Since our focus is not on communications, we believe that analyzing network metrics would be misleading for the reader. In any case, we fully agree with the reviewer that the analysis of network metrics is definitely an aspect that we should be considered in a FANET formulation of our problem.

We modified the conclusion of the paper to highlight that our system could be also formulated as a FANET.

 

How the FANET will perform if more drones were added? The proposed technique can really scale?

Thanks for the valuable comment. We would like to split this answer in two parts. First, we comment on how the system scales in terms of the information gathering efficiency. In this case, we focus on the information aspect, which is our goal in the paper, and we consider communication as perfect. Under these assumptions, we carried out multiple simulations to analyze the system scalability. To this end, we added a new section to the paper (Sec. 5) with this evaluation, which shows that the system scales with the number of drones.

However, although communication is not the main focus of our work, it is true that is a fundamental aspect as it is been remarked by the reviewer. Therefore, we would like to comment next on our current system limitations in terms of communication. In our system we are using a standard Wi-Fi infrastructure without ad hoc capabilities, therefore, the performance with the number of drones is related to the limitations of the standard. These limitations are not only related to the number of drones, but also to other factors like the interferences with other devices working on the same frequency, separation between the UAVs, multipath components and the throughput needed by each UAV. Therefore, it is really challenging to select a scenario to estimate how the performance will decrease. One of the main problems we can observe on using Wi-Fi with an increasing number of drones is that a bottleneck will be created if a large number of them want to send the collected information at the same time. Coming to the second question, the bottleneck problem is not a limiting factor of our technique and is due to the limitations of Wi-Fi. In our approach, we need to be in contact with the central station in order to send the information and, for Wi-Fi the main limitation is the range. Using other communication protocols this range can be extended, for example, using higher transmits power or using relays nodes, therefore, two problems can be solved, (i) the data can arrive faster, and (ii) the drones will transmit the information just after is measured, avoiding the need of high throughputs when several drones are close to the “hive”. 
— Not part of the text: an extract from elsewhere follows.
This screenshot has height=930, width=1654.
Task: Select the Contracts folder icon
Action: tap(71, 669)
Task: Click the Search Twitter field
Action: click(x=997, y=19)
In response to this comment, we added a paragraph to section 3.3 to elaborate more on the scalability and the limitations of our current version of the system. In addition, we added some text to the introduction and conclusion to highlight how our system could benefit from a FANET formulation of the problem.

 

Finally, system workflows (section 2) should be better understood by algorithms.
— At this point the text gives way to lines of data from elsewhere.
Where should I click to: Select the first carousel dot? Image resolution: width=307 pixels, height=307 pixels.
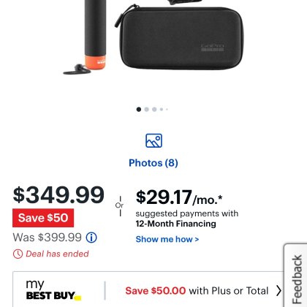coord(139,110)
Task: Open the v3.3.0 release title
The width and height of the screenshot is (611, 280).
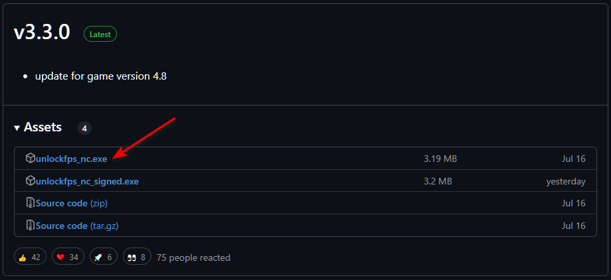Action: click(42, 33)
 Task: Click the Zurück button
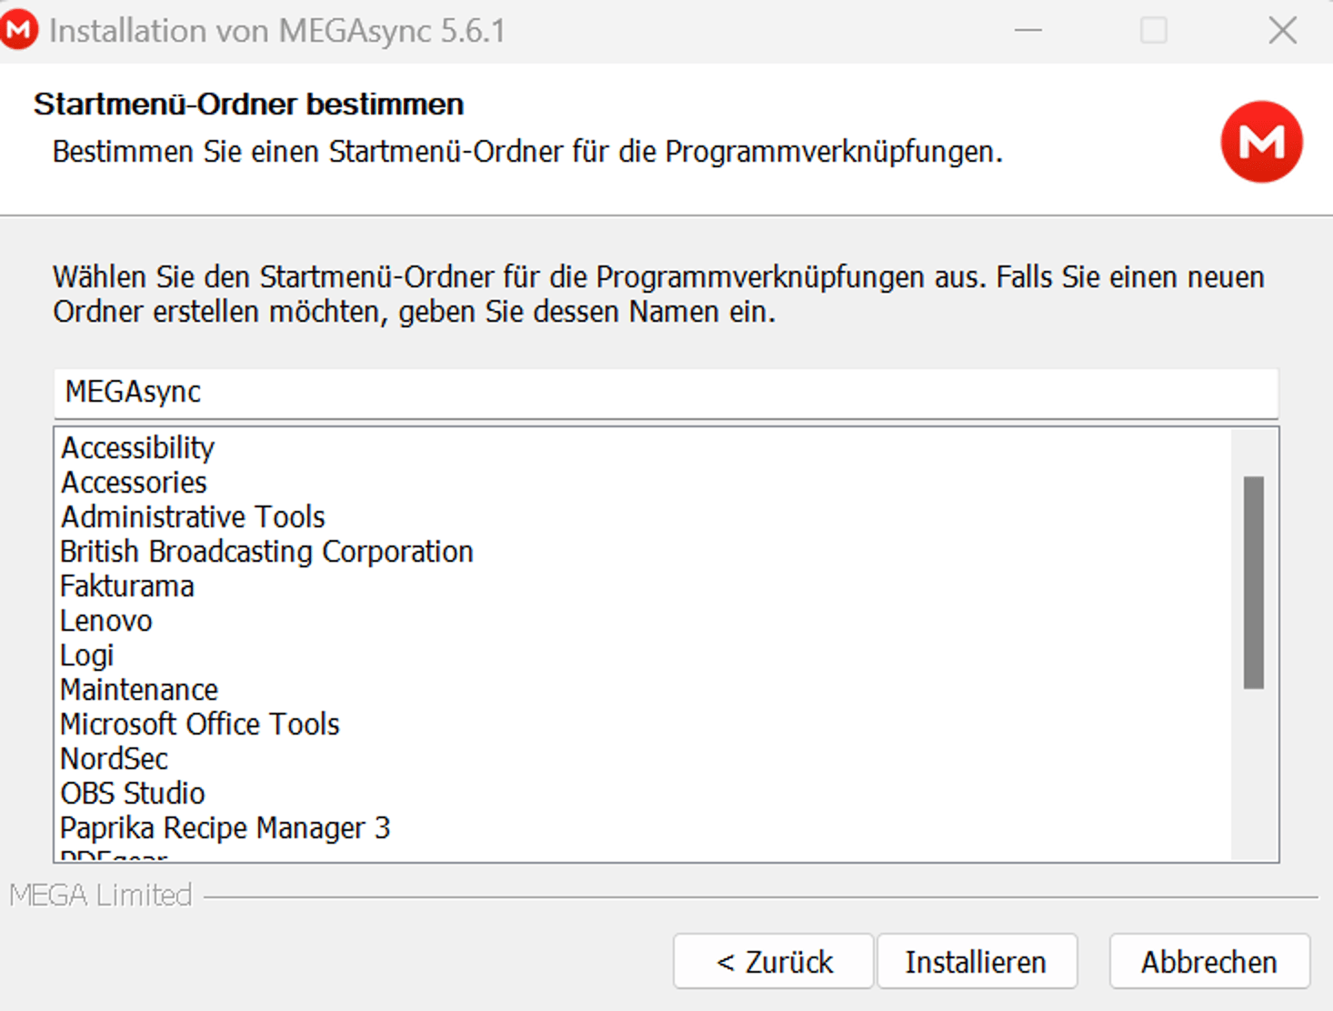(772, 961)
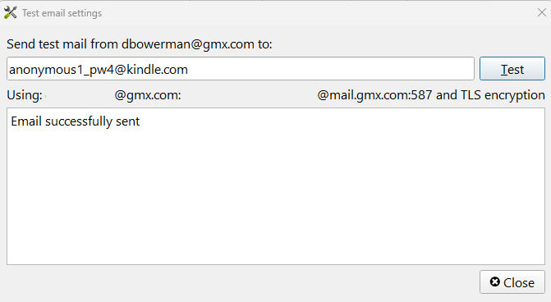The width and height of the screenshot is (551, 302).
Task: Click the "@mail.gmx.com:587" server text
Action: pos(374,95)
Thank you very much for this comment. We fully agree with the reviewer that explaining the system workflow as an algorithm would ease the understanding of the system.
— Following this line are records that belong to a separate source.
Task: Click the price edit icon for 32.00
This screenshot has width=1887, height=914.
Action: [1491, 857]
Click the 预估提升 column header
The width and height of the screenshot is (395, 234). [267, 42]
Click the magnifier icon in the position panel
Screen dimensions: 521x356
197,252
For the case of the drones system, we already had an algorithm block diagram (Fig. 5) that explains the workflow. This was unfortunately not the case for the base station. Therefore, we have now created a block diagram to better explain the base station workflow (see Fig. 2 in the current version of the manuscript).

We really hope that now the system workflows are clear to the reader.

 

I strongly recommend more tests or simulations to prove the effectiveness of the proposed algorithm.

As we previously pointed out, we added a new section to the paper (Sec. 5) that analyzes the system performance in simulations.

At this point, we would also like to remark the importance of this paper’s experimental results. In contrast to most of the works in the literature, in which a single experiment is carried out, here we realized 4 field experiments.

Reviewer 2 Report

First of all, your paper is nicely organized and you presented the operation of your system in a way that is easy to follow. Your overall system framework is nicely structure. Your work addresses a simple solution for a complex problem. Your software and hardware development are properly explained. Your overall experiments are properly documented and they have consistency.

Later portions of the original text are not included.